Our study introduces a novel approach by combining reciprocals of linear recurrence sequences with the tail of the Riemann zeta function, and simultaneously establishes symmetric inequalities for these sums, both of which are unprecedented in the literature.

The methodology developed in this paper is, in principle, applicable to other linear recurrence sequences such as Pell numbers, Lucas numbers, and generalized k—Fibonacci sequences. However, it is important to note that different sequences are defined by distinct characteristic equations. Consequently, while the methods can be extended, the elegant symmetric inequalities established here for Fibonacci numbers are not guaranteed to hold for other sequences. We suggest this investigation of symmetry in other sequences as a promising direction for future research.

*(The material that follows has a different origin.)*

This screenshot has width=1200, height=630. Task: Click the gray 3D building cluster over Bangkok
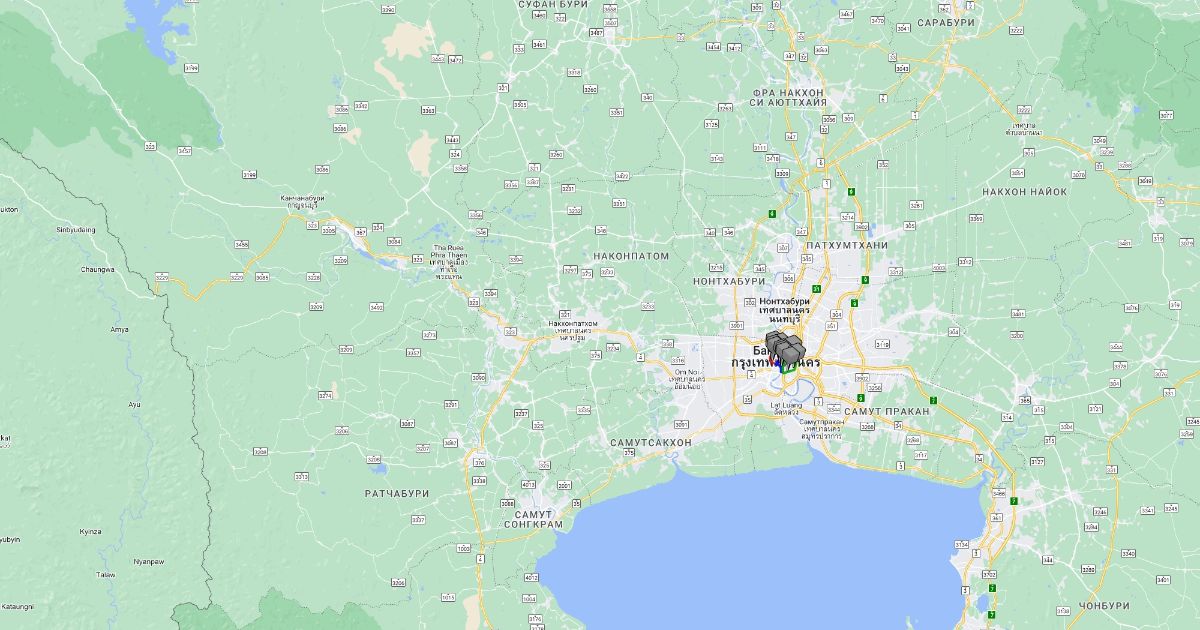785,348
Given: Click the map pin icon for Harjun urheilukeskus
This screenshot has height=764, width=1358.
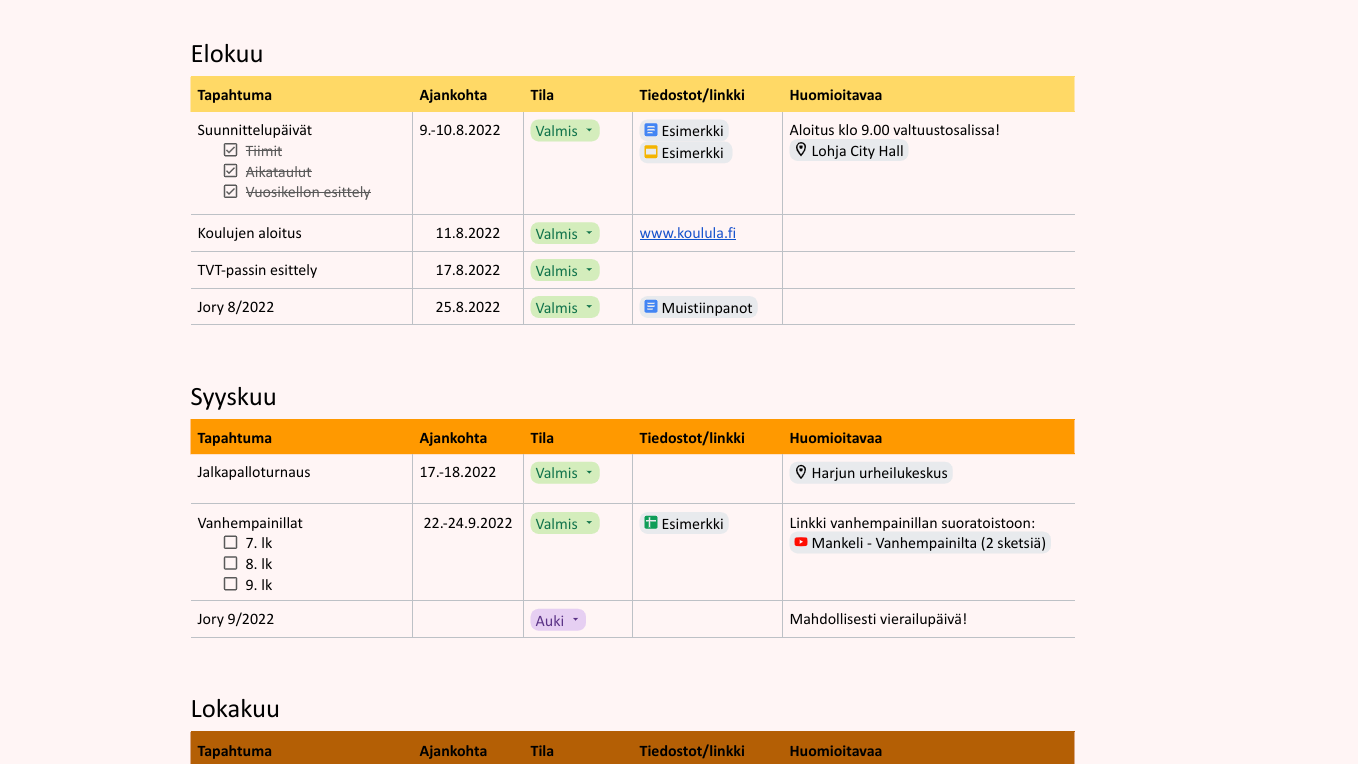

While our current work remains theoretical in mathematics, these connections suggest promising avenues for practical applications in computer science, combinatorial analysis, and beyond. For example:

• The precise inequalities and asymptotic formulas derived for Fibonacci reciprocal sums can provide tight error bounds in the analysis of algorithms utilizing Fibonacci heaps or golden-ratio-based search techniques.
• In computational number theory, these results offer new tools for studying Diophantine approximations involving the golden ratio and for analyzing the convergence properties of related infinite series.
• The methodology may extend to combinatorial optimization problems where Fibonacci sequences naturally arise, such as in the analysis of certain graph structures and coding schemes.
• In mathematical physics, similar reciprocal sum estimates have proven useful in the spectral analysis of one-dimensional quasicrystals and quantum walk models.